O Sr. Presidente: - Srs. Deputados, o período de antes da ordem do dia compreende hoje o tratamento de assuntos de interesse político relevante.
Para uma intervenção, tem a palavra o Sr. Deputado Rui Rio.
O Sr. Rui Rio (PSD): - Sr. Presidente, Srs. Deputados: Desde que Portugal assinou o Tratado de Maastricht e, muito principalmente, desde que a Assembleia da República o ratificou, todas as grandes decisões políticas da vida nacional têm obrigatoriamente de ter a União Europeia como pano de fundo. A opção portuguesa é clara e congrega à sua volta as principais forças políticas do País.
Dentro desta lógica, faz, pois, todo o sentido acreditar em que é possível um vasto consenso nacional em tomo de todas as importantes metas que Portugal tem, necessariamente, de atingir, ao pretender um caminhar seguro e coerente em direcção à plena integração europeia.
Vozes do PSD: - Muito bem!
O Orador: - Neste enquadramento, não podia deixar de referir que não é, com certeza, consentâneo com o interesse nacional o levantar sistemático de suspeitas, por parte do Partido Socialista, sobre a aplicação no nosso país dos fundos comunitários.
Vozes do PSD: - Muito bem!
O Orador: - Todos os Estados membros têm, obviamente, os seus "casos" nesta matéria. Só que Portugal distingue-se dos demais, precisamente pelo rigor na sua aplicação. Quem o diz não é o PSD nem o Governo; quem o diz é o próprio Tribunal de Contas da Comunidade Europeia.
Vozes do PSD: - Muito bem!
O Orador: - O papel da oposição não pode nem deve ser um contributo para a degradação da imagem externa do nosso país, mas sim o de colaborar com o Governo na defesa da legalidade na aplicação das verbas que nos são postas à disposição.
Vozes do PSD: - Muito bem!
O Orador: - O PSD entende que a defesa do interesse nacional exige que a justiça seja implacável para com os prevaricadores. Só que não aceita transformar em casos políticos aquilo que é eminentemente do foro judicial.
Aplausos do PSD.
Sr. Presidente, Srs. Deputados: Pretendemos, como disse, um caminhar seguro em direcção à plena integração europeia. Nesse âmbito, metas perfeitamente determinadas são, sem dúvida, aquelas que nos são exigidas pela necessidade de convergência da nossa economia com as demais economias comunitárias.

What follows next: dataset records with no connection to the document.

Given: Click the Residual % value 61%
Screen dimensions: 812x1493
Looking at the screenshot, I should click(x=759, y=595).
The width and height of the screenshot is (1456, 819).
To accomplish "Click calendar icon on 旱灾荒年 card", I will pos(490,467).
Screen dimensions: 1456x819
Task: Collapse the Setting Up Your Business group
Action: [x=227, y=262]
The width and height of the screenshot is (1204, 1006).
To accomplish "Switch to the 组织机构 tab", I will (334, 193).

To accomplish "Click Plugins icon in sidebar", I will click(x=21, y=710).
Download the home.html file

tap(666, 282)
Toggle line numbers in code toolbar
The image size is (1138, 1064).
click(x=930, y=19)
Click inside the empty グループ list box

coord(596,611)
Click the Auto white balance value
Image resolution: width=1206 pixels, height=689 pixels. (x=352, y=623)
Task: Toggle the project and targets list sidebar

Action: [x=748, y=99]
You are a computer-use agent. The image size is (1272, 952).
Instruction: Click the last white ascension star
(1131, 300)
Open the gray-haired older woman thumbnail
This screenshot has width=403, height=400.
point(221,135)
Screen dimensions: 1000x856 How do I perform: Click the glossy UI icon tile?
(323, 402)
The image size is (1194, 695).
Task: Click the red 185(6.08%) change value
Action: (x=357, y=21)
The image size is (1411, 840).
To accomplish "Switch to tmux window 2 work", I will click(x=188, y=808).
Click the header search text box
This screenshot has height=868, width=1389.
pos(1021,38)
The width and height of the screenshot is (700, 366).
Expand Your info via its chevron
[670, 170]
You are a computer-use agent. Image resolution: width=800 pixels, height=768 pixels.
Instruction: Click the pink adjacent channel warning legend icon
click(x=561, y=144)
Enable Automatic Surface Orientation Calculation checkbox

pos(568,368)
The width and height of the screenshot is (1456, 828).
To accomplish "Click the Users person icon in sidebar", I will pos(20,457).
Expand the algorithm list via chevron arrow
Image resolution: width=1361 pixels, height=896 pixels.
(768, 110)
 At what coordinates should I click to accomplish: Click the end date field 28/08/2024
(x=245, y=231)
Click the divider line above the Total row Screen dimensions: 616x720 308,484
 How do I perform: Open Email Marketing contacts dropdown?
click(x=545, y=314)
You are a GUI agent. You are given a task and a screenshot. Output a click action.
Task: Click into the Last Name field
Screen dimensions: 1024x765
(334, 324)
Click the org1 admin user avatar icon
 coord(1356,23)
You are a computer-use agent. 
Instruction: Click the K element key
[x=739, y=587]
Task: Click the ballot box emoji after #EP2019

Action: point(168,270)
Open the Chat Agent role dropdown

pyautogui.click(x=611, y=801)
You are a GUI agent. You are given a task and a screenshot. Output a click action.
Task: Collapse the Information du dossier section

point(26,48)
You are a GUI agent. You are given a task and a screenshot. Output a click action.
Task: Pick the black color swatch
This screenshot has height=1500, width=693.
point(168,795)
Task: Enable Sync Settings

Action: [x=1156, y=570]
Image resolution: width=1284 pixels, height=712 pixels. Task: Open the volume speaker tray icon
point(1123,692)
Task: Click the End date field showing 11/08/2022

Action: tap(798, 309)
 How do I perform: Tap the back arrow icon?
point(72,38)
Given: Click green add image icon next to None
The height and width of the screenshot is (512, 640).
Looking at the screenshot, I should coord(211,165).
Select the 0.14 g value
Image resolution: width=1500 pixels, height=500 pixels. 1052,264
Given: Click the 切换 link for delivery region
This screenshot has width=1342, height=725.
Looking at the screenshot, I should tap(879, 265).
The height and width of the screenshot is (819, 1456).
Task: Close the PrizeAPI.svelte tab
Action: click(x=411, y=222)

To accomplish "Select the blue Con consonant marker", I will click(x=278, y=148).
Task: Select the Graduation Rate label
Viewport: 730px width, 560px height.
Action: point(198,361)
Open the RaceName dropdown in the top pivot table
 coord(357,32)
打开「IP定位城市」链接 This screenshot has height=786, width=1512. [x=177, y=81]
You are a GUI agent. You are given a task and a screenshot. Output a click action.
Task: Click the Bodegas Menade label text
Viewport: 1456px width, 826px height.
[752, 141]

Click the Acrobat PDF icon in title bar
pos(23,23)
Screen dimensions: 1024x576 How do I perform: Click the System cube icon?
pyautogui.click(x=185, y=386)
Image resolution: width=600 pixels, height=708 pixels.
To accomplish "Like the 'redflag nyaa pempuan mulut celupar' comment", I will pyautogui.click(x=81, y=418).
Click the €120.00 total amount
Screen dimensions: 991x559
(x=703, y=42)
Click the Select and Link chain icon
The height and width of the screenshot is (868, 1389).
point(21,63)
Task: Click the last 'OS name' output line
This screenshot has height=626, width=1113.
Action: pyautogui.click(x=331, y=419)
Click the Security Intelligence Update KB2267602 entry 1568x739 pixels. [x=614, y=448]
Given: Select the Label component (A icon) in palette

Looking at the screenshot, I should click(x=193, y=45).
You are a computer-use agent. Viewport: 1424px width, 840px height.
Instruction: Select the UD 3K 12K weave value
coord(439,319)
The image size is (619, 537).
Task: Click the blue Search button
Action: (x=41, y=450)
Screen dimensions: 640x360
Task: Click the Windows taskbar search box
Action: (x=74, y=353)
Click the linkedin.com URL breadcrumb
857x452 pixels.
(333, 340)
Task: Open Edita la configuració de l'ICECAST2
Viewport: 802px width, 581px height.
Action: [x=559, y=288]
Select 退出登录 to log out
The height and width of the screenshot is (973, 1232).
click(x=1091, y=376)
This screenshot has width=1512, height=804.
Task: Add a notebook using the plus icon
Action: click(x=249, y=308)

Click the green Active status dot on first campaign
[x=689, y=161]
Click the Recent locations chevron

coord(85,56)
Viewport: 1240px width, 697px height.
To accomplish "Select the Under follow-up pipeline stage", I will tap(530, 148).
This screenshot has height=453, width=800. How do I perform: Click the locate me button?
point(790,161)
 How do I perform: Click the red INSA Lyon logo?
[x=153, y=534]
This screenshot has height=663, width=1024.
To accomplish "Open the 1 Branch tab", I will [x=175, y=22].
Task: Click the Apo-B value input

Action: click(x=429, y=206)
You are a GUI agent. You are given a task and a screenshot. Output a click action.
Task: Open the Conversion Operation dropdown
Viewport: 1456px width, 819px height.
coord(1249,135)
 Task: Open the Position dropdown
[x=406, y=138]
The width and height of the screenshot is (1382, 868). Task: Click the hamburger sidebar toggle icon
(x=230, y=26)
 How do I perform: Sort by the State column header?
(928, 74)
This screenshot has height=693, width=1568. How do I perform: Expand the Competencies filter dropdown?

Este grande desafio nacional, principal sustentáculo do nosso apoio à opção europeia, surge, assim, em 1993
negativamente influenciado pelas dificuldades que as principais economias comunitárias estão a atravessar.
Segundo os últimos dados, a economia alemã, que dispõe de um poder de arrasto em larga medida determinante para o crescimento económico na Europa, irá decrescer 0,2 %. A recessão alemã conta ainda com uma taxa de desemprego que passou dos 7,4 % para os 8,3 % e uma quebra de 3,5 % nas encomendas industriais durante o passado mês de Dezembro. A Alemanha terá, assim, de recorrer a um défice público mais alto, que passará de 3,7 % do PIB para 4,3 %.
Mas, como disse, não é apenas este nosso parceiro comunitário que atravessa saias dificuldades. Outros Estados membros, com economias cujo peso é inegável no contexto europeu, se encontram a braços com problemas muito sérios de crescimento económico e de desemprego.
À Itália, que deverá apresentar uma taxa de desemprego de cerca de 12 % no fim do corrente ano, encontra-se ainda condicionada, no seu relançamento económico, por uma dívida pública que, derivado a sucessivos défices públicos demasiado exagerados, é já de 105 % do seu produto interno bruto.
Em Inglaterra, o desemprego deverá crescer perto de 17 % durante o corrente ano, pelo que se deverá vir a situar na casa dos 11 %.
Também a França, com 3 milhões de desempregados, se debate com graves quebras na procura interna, que, não absorvendo a oferta existente, criam, obviamente, sérias dificuldades económicas e sociais.
Poderia ainda citar as taxas de desemprego espanhola e irlandesa, de respectivamente 20 % e 18 %, para, assim, ilustrar o negro panorama económico que assola actualmente a Comunidade em que estamos integrados. São, indiscutivelmente, números extremamente preocupantes para toda a Europa.
Vozes do PS: - Um oásis!...
O Orador: - Sr. Presidente, Srs. Deputados: É, pois, nesta difícil conjuntura económica internacional que o nosso país tem de continuar firme no sentido do desenvolvimento.
Vozes do PSD: - Muito bem!
O Orador: - Aprovou a Assembleia da República um Orçamento do Estado para o corrente ano que tem bem presente este desiderato. O peso do défice e da dívida pública no produto interno bruto continua a decrescer, no âmbito de uma gestão pública rigorosa, em que a principal aposta é a de um decréscimo real das despesas públicas correntes.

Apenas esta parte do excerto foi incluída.